Kaynak belge:
▶

Yüksek sıcaklıktaki fiksaj işlemlerine dayanımı oldukça iyidir. Fakat sıcak fiksaj yapılmış poliester kumaş yüksek sıcaklıklar altında çekme eğilimi gösterebilir (Anonim 2014).

2.3.11. Statik elektriklenmesi

Nem içeriğinin düşük olması ve yapısındaki elektriği iletecek polar grupların aktif olmaması nedeniyle statik elektriklenme problemi vardır.

2.3.12. Alev alma yeteneği

Aleve yaklaştırıldığında erimeye başlar. Ateşle temasa geçtiğinde ise siyahî, sert bir artık bırakarak yanar (Karahan ve Mangut 2017) (Anonim 2019ı).

7 2.4. Poliester Liflerinin Kimyasal Özellikleri

2.4.1. Poliester liflerine asitlerin etkisi

Poliester düşük konsantrasyonlardaki ve temperatürlerdeki mineral ve organik asitlerden oldukça az etkilenir ancak konsantre asitlerden zarar görür.

2.4.2. Poliester liflerine bazların etkisi

Poliester lifleri zayıf veya kuvvetli bazlarla ya da alkali tuzlarla normal temperatür ve konsantrasyonlarda zarar görmezler. %5’lik soda ise kaynama temperatüründe poliestere zarar verir fakat çözmez.

2.4.3. Poliester liflerine oksidasyon ve indirgen maddelerin etkisi

Hidrojen peroksit, sodyum hipoklorit ve sodyumhidrosülfit poliestere az da olsa zarar verir.

2.4.4. Poliester liflerine çözücülerin etkisi

Poliesterin temizlemede ve yağ gidermede kullanılan çözücülere (hidrokarbon ve klor içeren) karşı mukavemeti iyidir. Fakat oksijen bazlı çözücülere karşı dayanıklı değildir.

2.5. Poliester Liflerinin Kimyasal Yapısı

Bir asitle bir alkolün meydana getirdiği bileşiklere ester adı verilir. Poliester kelimesi, genel olarak bir dialkol ile bir dikarboksilli asitin polikondenzasyonu ile oluşan uzun zincirli polimerlere verilen addır. Bu zincirde ester (-CO-O-) grubu çok sayıda tekrarlanır (Karahan ve Mangut 2017).

8

Şekil 2.1. Poliester liflerinin kimyasal yapısı (Aniş 2005)

◀

Görev koşulları:
a - Kaynak belgede "2.3.12. Alev alma" ile "asitlerden zarar görür." arasındaki bölümü, bu iki ifade de dahil olmak üzere eksiksiz yazın.
b - Kaynak belgeye göre şu soruları yanıtlayın:
(i) Poliester aleve yaklaştırıldığında ne olur?
(ii) %5'lik soda kaynama temperatüründe poliestere ne yapar?
(iii) Poliester hangi çözücülere karşı dayanıklı değildir?

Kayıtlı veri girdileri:

▶

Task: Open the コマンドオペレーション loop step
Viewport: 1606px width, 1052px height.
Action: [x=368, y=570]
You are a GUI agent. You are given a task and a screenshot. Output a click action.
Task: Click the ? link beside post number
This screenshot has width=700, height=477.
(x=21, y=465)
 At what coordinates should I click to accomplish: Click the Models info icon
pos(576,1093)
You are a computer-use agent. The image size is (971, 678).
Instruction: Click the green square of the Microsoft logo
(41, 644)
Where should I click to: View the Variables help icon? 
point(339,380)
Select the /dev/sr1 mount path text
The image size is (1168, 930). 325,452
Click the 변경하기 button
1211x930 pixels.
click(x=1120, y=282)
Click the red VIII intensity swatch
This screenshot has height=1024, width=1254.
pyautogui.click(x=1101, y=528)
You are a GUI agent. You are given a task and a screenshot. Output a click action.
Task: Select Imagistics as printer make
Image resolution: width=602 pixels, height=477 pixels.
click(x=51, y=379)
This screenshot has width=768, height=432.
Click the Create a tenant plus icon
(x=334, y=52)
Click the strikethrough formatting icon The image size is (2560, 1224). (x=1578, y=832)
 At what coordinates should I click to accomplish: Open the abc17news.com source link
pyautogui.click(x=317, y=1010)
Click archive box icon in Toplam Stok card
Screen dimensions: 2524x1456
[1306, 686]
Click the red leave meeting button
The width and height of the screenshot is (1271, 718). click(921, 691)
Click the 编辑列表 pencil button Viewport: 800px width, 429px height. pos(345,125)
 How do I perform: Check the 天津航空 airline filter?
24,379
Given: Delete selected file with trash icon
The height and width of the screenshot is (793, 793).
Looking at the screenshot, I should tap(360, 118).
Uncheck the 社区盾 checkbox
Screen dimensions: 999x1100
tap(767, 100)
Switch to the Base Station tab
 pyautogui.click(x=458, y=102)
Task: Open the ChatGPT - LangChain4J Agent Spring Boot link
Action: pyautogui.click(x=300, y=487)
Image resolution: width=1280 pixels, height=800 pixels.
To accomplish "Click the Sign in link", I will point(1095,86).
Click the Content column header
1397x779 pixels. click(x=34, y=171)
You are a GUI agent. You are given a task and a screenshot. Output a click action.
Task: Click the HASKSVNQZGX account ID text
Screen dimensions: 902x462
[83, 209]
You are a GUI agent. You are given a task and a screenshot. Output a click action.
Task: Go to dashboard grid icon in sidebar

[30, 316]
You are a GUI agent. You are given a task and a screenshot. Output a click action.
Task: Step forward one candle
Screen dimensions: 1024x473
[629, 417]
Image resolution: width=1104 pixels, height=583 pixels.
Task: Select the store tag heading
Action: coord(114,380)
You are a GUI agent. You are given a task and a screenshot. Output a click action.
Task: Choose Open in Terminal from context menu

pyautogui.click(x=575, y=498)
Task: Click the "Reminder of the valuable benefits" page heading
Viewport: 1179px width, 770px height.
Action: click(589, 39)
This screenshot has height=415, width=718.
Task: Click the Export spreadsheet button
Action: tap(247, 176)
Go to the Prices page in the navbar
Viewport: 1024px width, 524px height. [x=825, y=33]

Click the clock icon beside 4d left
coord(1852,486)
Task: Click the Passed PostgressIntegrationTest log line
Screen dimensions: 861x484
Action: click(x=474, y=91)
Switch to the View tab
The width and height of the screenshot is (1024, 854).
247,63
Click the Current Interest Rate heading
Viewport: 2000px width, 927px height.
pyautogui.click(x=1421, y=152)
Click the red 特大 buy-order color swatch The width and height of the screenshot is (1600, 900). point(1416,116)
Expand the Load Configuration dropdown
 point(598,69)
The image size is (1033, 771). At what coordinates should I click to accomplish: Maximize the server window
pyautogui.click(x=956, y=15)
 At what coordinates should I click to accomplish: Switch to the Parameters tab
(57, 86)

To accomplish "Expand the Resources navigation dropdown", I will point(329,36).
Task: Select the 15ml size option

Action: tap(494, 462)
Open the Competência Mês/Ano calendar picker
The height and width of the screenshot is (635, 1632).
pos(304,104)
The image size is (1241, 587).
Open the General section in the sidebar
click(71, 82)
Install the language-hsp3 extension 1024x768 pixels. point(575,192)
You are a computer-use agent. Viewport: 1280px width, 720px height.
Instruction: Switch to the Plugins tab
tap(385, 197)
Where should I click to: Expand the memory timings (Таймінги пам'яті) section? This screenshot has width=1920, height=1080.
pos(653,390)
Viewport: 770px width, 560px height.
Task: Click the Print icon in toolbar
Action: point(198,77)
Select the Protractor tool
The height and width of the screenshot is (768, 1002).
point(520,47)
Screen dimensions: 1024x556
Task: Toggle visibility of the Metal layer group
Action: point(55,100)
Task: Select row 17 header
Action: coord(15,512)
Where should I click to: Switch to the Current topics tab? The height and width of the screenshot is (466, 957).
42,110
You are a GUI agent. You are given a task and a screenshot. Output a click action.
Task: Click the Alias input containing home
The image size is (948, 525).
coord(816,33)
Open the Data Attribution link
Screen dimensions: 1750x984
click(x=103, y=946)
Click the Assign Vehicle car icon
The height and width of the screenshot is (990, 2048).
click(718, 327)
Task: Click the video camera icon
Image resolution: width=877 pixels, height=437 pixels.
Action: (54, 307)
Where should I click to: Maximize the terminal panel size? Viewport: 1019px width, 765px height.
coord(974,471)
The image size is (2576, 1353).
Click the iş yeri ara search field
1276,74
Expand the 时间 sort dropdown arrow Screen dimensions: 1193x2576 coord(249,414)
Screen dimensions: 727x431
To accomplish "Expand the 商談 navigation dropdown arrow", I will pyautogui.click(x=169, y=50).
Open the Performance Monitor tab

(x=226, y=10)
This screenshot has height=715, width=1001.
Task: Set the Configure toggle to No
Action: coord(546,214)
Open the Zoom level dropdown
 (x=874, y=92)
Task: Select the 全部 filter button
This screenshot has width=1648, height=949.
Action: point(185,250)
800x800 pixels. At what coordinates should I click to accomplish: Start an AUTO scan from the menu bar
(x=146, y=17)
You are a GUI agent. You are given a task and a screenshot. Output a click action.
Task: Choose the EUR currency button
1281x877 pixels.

◀

Yanıtlar:
a -
2.3.12. Alev alma yeteneği

Aleve yaklaştırıldığında erimeye başlar. Ateşle temasa geçtiğinde ise siyahî, sert bir artık bırakarak yanar (Karahan ve Mangut 2017) (Anonim 2019ı).

7 2.4. Poliester Liflerinin Kimyasal Özellikleri

2.4.1. Poliester liflerine asitlerin etkisi

Poliester düşük konsantrasyonlardaki ve temperatürlerdeki mineral ve organik asitlerden oldukça az etkilenir ancak konsantre asitlerden zarar görür.

b -
(i) Erimeye başlar.
(ii) Zarar verir, fakat çözmez.
(iii) Oksijen bazlı çözücülere.